Molte nel XIII e poi nel XIV secolo sono le emule di Jacoba: è certo, per esempio, che Luigi IX, Luigi il Santo e Margherita di Provenza si portarono dietro alla crociata una donna medico di nome Hersent. Ed è noto che lo stesso divieto colpì due note donne chirurgo: l’ebrea Johanna Belota e Margarete di Ipra.
Quella che inizialmente sembra una cacciata si trasforma in caccia e vede unirsi progressivamente le autorità ecclesiastiche a quelle secolari. Le donne medico vengono accusate e processate con l’accusa di esercitare pratiche magiche.
Qui si evidenzia una svolta nell’atteggiamento del tempo nei riguardi delle donne, o del potere che queste potevano detenere. Un potere legato ad un sapere che la Chiesa non può controllare, di cui non è madre. Pratiche mediche fuori dal suo controllo che iniziavano a produrre libero pensiero, conoscenza. Questi sono i secoli della lotta feroce che la Chiesa condusse contro le eresie, contro chiunque la pensasse diversamente.
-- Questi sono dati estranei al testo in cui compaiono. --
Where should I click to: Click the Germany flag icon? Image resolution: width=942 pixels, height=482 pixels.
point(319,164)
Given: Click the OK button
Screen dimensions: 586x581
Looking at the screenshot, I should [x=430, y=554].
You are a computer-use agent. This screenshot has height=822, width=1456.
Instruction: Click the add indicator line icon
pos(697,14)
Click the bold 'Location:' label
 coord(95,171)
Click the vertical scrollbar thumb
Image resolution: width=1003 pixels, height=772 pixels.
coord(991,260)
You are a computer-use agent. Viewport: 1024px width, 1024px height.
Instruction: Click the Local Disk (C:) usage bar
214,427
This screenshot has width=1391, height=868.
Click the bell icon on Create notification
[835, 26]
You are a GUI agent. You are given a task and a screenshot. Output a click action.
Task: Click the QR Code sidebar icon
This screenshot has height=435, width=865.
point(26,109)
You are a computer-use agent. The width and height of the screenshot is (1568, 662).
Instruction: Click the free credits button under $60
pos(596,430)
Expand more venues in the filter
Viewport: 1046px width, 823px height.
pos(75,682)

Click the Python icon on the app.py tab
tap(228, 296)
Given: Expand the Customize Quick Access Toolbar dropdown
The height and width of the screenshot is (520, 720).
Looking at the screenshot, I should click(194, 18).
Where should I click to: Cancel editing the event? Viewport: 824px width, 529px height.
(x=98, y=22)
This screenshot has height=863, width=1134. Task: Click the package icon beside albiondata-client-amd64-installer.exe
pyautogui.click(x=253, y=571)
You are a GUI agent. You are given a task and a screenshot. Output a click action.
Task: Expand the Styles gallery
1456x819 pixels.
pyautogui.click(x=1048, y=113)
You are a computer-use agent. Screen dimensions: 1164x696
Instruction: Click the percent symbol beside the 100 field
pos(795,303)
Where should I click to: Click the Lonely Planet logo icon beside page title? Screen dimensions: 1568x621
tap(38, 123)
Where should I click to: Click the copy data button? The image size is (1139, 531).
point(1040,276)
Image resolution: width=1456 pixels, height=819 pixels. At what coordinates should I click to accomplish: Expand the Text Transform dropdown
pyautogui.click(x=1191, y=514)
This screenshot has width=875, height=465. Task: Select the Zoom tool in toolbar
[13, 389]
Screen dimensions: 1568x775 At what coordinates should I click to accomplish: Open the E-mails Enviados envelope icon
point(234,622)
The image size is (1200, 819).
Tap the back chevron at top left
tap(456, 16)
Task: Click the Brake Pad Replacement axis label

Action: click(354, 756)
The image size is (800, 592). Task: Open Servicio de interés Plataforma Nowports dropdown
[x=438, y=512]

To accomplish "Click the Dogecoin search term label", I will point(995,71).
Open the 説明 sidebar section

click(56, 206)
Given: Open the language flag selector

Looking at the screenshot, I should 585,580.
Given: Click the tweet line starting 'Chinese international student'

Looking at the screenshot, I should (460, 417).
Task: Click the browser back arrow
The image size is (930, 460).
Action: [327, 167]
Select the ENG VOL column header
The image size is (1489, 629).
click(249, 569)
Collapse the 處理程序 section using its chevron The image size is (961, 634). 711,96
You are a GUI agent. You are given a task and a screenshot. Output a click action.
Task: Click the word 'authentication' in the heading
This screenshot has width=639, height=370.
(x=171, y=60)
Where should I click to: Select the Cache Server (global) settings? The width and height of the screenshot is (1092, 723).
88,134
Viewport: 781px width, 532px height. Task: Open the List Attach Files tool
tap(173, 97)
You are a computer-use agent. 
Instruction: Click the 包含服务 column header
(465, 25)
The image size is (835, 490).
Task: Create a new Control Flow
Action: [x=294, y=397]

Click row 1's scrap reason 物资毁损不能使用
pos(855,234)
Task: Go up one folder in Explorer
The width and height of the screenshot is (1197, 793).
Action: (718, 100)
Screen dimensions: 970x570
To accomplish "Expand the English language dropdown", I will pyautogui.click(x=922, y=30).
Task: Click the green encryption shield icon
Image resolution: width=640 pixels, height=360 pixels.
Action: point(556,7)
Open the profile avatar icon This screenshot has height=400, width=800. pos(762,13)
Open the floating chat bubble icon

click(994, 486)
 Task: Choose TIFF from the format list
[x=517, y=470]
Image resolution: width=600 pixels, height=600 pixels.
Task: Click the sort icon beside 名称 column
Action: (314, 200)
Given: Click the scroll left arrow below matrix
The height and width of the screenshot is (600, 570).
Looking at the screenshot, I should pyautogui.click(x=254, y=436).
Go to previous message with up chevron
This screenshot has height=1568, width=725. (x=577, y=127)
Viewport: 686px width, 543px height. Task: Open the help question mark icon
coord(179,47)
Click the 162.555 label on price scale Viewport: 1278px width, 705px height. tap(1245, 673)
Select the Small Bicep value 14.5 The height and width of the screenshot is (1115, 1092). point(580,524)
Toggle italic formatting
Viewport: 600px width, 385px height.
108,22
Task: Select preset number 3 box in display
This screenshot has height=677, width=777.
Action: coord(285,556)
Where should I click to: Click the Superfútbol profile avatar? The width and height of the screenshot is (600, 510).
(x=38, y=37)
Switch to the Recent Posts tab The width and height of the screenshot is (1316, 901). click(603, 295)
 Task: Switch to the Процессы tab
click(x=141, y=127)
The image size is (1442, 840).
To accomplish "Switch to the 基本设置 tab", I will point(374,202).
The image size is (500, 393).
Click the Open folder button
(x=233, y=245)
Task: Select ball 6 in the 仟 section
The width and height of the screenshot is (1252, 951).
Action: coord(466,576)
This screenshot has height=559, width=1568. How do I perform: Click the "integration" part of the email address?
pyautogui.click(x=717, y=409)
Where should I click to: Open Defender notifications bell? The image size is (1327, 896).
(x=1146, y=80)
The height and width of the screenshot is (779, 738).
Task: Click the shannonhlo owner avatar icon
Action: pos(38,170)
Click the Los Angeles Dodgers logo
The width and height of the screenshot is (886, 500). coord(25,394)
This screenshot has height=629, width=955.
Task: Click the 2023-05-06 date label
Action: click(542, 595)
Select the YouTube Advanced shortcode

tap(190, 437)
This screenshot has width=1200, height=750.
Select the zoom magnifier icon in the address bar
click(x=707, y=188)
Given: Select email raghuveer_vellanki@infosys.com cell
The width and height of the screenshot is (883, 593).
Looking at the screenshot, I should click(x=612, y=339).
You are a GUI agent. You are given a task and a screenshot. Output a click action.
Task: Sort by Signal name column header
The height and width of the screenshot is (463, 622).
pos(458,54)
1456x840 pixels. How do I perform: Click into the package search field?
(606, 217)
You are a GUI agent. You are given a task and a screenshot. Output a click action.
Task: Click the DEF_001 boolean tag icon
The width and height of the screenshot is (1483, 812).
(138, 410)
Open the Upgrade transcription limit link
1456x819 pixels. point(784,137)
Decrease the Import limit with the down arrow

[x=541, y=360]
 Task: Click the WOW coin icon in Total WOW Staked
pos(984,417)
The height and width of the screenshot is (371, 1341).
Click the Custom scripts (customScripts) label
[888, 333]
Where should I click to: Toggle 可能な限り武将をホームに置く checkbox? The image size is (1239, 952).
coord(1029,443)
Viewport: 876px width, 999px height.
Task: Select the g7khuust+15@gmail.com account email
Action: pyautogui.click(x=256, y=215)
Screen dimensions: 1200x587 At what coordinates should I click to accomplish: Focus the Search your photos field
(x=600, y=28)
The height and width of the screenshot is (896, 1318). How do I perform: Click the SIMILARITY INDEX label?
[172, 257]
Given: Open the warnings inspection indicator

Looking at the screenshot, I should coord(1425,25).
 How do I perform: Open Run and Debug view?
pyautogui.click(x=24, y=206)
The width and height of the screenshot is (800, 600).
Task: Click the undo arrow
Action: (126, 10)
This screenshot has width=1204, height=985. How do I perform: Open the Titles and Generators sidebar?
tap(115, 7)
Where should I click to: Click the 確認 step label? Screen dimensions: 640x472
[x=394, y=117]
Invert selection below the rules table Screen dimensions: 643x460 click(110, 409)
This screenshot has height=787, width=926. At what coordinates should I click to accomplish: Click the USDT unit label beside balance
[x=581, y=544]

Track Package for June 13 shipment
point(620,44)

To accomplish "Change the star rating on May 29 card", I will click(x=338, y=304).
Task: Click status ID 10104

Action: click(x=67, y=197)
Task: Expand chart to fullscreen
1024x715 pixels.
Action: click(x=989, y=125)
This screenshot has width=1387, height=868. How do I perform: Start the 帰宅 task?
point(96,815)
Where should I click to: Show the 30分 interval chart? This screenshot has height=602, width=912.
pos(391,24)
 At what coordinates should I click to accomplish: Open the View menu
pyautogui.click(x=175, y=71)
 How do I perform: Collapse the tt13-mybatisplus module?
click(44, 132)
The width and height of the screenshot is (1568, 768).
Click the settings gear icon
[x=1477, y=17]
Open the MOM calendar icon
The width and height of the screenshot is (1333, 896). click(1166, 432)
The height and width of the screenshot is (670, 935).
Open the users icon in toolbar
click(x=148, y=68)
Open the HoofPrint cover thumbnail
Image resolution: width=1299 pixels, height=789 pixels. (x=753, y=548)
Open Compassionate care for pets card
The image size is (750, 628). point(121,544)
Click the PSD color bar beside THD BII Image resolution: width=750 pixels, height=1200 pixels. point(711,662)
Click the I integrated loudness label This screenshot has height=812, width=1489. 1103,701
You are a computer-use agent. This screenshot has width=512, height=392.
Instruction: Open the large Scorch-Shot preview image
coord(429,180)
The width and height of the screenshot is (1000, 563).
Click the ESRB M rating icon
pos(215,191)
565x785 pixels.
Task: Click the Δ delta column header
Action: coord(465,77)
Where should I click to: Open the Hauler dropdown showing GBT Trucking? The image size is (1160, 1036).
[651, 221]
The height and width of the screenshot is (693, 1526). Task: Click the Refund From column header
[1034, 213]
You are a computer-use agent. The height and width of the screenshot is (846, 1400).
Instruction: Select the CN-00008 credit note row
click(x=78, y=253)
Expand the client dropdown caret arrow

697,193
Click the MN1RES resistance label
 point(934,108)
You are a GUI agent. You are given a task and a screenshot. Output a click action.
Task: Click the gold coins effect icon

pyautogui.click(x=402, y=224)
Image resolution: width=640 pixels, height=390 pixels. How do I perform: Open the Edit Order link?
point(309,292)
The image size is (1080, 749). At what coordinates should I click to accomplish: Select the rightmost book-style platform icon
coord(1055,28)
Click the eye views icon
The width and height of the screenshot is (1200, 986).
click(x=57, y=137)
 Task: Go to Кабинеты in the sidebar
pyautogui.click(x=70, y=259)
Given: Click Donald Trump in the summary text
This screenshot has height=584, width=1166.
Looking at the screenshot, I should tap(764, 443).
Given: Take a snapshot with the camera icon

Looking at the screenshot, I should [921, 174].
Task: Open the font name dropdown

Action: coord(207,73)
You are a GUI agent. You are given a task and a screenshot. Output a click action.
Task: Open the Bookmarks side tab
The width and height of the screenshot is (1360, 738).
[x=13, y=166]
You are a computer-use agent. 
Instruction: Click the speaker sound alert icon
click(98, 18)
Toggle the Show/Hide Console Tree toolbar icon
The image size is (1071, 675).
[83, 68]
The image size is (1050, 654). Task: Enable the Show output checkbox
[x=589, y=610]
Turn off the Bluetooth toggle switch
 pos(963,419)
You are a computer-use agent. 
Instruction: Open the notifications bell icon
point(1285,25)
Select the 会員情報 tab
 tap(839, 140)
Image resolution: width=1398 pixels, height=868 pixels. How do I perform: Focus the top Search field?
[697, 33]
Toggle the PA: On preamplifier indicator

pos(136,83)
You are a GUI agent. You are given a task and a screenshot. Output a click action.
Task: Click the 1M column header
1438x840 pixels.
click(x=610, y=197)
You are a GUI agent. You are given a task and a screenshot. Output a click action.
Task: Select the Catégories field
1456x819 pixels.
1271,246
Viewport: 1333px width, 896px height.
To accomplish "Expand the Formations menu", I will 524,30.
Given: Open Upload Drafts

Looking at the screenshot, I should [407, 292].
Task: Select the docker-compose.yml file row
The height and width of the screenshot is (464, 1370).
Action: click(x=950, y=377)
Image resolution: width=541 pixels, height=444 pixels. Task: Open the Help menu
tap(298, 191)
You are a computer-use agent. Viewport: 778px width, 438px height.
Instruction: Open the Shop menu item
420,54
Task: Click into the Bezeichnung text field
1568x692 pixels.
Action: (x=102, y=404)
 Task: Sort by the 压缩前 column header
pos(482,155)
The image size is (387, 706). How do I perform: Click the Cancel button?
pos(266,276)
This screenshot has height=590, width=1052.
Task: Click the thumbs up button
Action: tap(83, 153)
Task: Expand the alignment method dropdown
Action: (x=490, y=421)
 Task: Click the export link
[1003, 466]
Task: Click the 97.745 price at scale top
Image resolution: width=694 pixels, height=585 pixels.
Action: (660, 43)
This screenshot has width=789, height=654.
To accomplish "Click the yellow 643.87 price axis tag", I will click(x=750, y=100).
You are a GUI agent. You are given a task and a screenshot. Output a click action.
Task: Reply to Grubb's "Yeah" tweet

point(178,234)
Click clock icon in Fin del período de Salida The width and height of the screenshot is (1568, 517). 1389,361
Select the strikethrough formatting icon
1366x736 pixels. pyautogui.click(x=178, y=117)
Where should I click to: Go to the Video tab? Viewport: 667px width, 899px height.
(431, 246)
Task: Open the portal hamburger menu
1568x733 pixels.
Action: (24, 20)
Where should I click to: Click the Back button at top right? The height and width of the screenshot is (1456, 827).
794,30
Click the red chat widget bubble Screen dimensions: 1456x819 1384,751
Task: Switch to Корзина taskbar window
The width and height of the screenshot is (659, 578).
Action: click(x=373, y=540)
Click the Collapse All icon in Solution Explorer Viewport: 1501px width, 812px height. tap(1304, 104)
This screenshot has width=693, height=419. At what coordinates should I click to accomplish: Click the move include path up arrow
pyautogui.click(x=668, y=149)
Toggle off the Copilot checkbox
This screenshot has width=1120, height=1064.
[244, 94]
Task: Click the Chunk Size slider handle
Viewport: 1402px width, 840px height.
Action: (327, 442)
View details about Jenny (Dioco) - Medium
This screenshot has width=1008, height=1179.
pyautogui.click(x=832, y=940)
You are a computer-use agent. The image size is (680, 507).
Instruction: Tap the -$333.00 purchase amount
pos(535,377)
Se oltre alla prassi emergeva anche un pensiero questo diventava pericoloso perché non conosciuto e diverso.
A conferma di tutto ciò solo un secolo dopo Sprenger e Institor, autori del famoso Martello delle streghe, scriveranno «nessuno nuoce alla fede cattolica più delle ostetriche». Ogni medichessa può essere operatrice di magia, mediatrice del Demonio: «dovrà ritenersi strega la persona che libera da maleficii e guarisce da malattie senza conoscere la medicina». La donna che cura senza essere approbata è messa al rogo.
Il 1400 si apre e si chiude con i processi dei Tribunali d’Inquisizione, tra i quali quello a Matteuccia Francisci da Todi (1428), una guaritrice di campagna esperta in erbe e rimedi, bruciata viva dopo essere stata condotta sul luogo dell’esecuzione a cavallo di un asino, le mani legate e in testa una mitra.
Nel Livres des Métiers (scritto a Parigi tra il 1254 e il 1271) si erano elencati soltanto sei mestieri unicamente femminili su un centinaio: filatrice di seta, tessitrice di copricapo di seta, lavorante di tessuto di seta, confezionatrice di cappelli d’aurifrisia o scarselle saracene. Mestieri di lusso per i quali ci vogliono “mani di fata”.